Marcia su Roma e regime fascista
Dopo la caduta di Giolitti, al governo salirono governi deboli e nell’Ottobre 1922, 50 000 uomini con la camicia nera marciarono su Roma dando dimostrazione di forza. Vittorio Emanuele III affidò a Mussolini (che nel frattempo aspettava a Milano) l’incarico di formare un nuovo governo. Con questo fatto l’Italia si avviò a diventare un regime totalitario. Ottenne grande appoggio popolare nella speranza che mettesse fine a violenze ma si comportò diversamente ed i poteri del parlamento vennero assunsi dal “Gran consiglio del fascismo” ed entrò in funzione un esercito privato fascista (Milizia volontaria per la sicurezza nazionale) che venne usato per soffocare le voci opposte al regime fascista.
Assassinio di Giacomo Matteotti
Nel 1924, dopo le elezioni, venne rapito e ucciso da dei sicari fascisti Giacomo Matteotti, un socialista che in parlamento tenne un discorso per denunciare l’irregolarità della vittoria. Mussolini non fu coinvolto nel processo nonostante fosse chiaramente il colpevole di quel delitto. In segno di protesta, molti parlamentari oppositori di Mussolini si ritirarono dal parlamento ma, sebbene questo gesto avesse avuto un forte impatto, ancora una volta Vittorio Emanuele III non reagì, permettendo a Mussolini di non pagare per i suoi reati.
Leggi fascistissime e repressione
Successivamente cominciò un periodo di fascistizzazione dello Stato e vennero emanate le “Leggi fascistissime” le quali miravano a concentrare i poteri nelle mani di Mussolini. Queste abolirono il controllo vicendevole dei tre poteri dello Stato: il capo del governo era solo sotto la giurisdizione del re, al quale doveva rispondere del suo operato; venne dato al governo il potere di emanare leggi senza l’esame del parlamento. Venne abolita la possibilità di stampaggio di qualsiasi giornale che comunicasse idee antifasciste e tutti i partiti al di fuori di quello fascista vennero dichiarati illegali. Venne instaurato inoltre un Tribunale Speciale per i reati politici. Tra le altre riforme del partito fascista vi fu la reintroduzione della pena di morte, gli oppositori vennero quindi perseguitati e uccisi; altri scapparono in Francia.

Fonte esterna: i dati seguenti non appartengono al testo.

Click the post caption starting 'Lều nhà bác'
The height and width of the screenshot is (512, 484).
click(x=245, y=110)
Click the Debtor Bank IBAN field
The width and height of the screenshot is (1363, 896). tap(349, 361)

Patti Lateranensi e religione di Stato
Ben presto Mussolini si accorse che era impossibile ignorare la potenza cattolica in Italia e nel 1929 giunse a firmare col Papa i Patti Lateranensi, i cui punti principali riguardavano la sovranità del Papa nella zona circostante alla basilica di S. Pietro (Città del Vaticano), il pagamento di un’indennità dallo stato verso il Vaticano come risarcimento dei danni causati con la presa di Roma e la dichiarazione della religione cattolica come religione di Stato e cominciò quindi ad essere insegnata nelle scuole pubbliche. Nonostante ciò molti cattolici rimasero contrari al regime fascista e si unirono agli oppositori.

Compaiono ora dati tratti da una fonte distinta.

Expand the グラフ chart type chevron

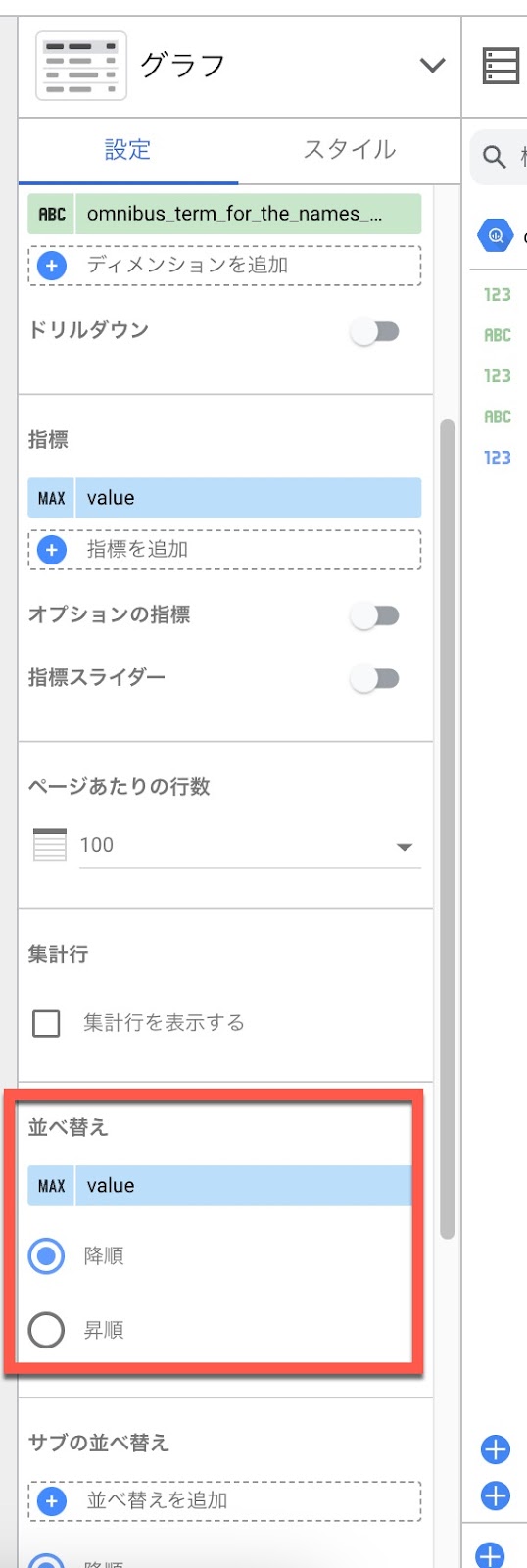(x=432, y=66)
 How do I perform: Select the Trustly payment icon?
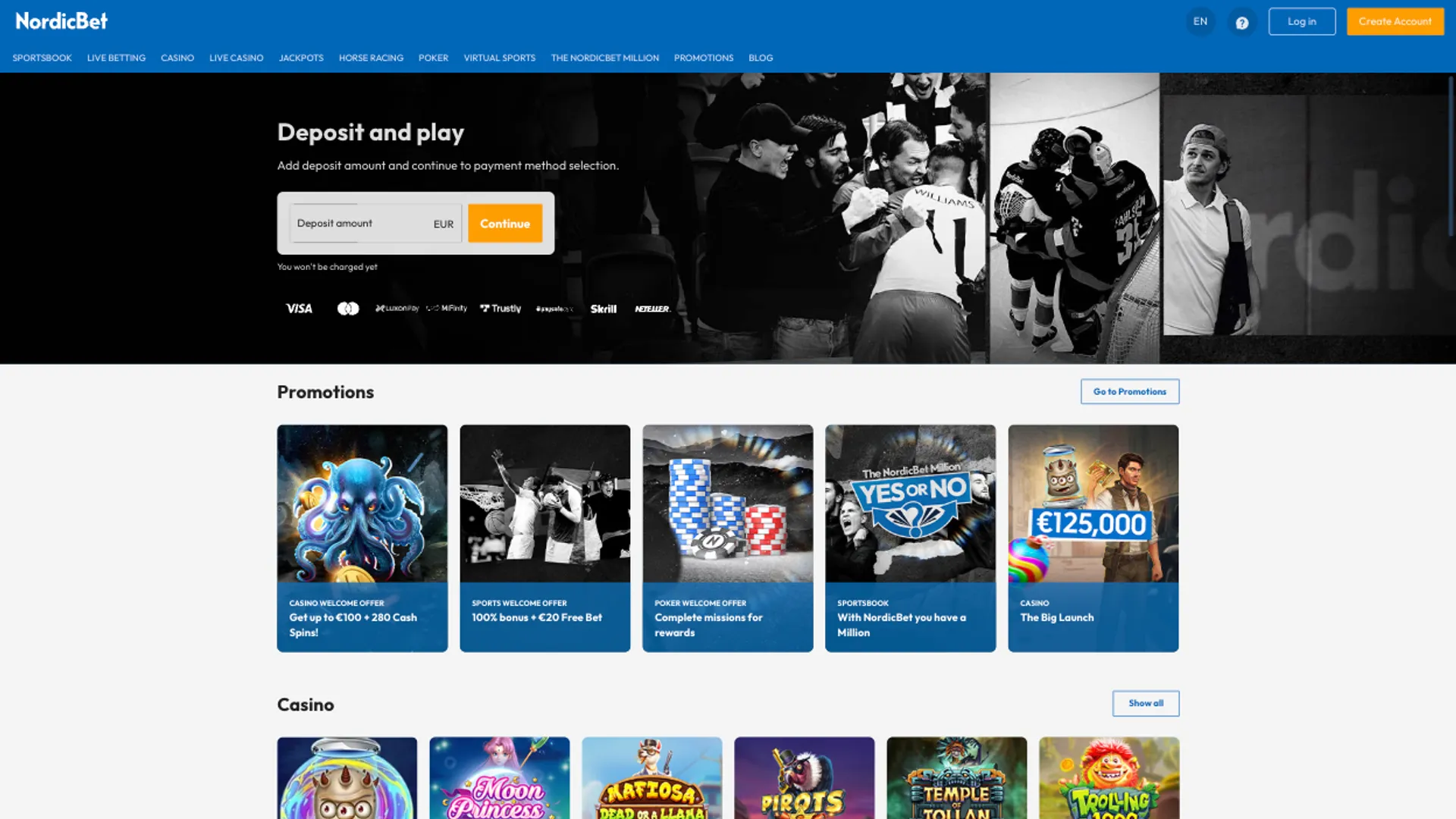(500, 309)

Crisi del 1929 e politiche economiche
Il fascismo si fece promotore di un’economia liberista, lasciando libertà ai privati e al contempo intervenendo a sostenere le aziende in difficoltà. Dopo questo periodo di crescita economica arrivò una grande crisi (la crisi del 1929) e per far fronte all’inflazione che aumentava incontrollatamente, Mussolini decise di rivalutare la lira stabilendo che una sterlina sarebbe valsa 90 lire. Per dare lavoro ai disoccupati si decide di investire in grandi opere pubbliche, come la bonifica, nel 1928, dell’Agro Pontino. Un altro provvedimento che venne preso fu creare l’Iri (Istituto per la Ricostruzione Industriale) con il quale molte industrie e banche vennero salvate dal fallimento.
Invasione dell'Etiopia e autarchia
Per distrarre il popolo dalla crisi, Mussolini tentò di ricostruire un impero coloniale e nel 1935 invase l’Etiopia e la conquistò usando anche delle armi proibite dalle convenzioni internazionali. Approfittò di questa occasione per celebrare la potenza del governo fascista e definendosi l’erede dell’impero romano. Dopo aver violato gli accordi internazionali, Mussolini viene sanzionato economicamente e per rimediare a questo provò in tutti i modi a rendere l’Italia autosufficiente e che quindi non importasse dall’estero risorse come il grano ma al contrario esportasse di più. Per fare ciò convertì campi prima adibiti alla coltivazione del pregio in campi di grano danneggiando, però, gli allevamenti e le coltivazioni del Nord.
Domande da interrogazione
- Quali furono le conseguenze economiche e sociali della Grande Guerra per l'Italia?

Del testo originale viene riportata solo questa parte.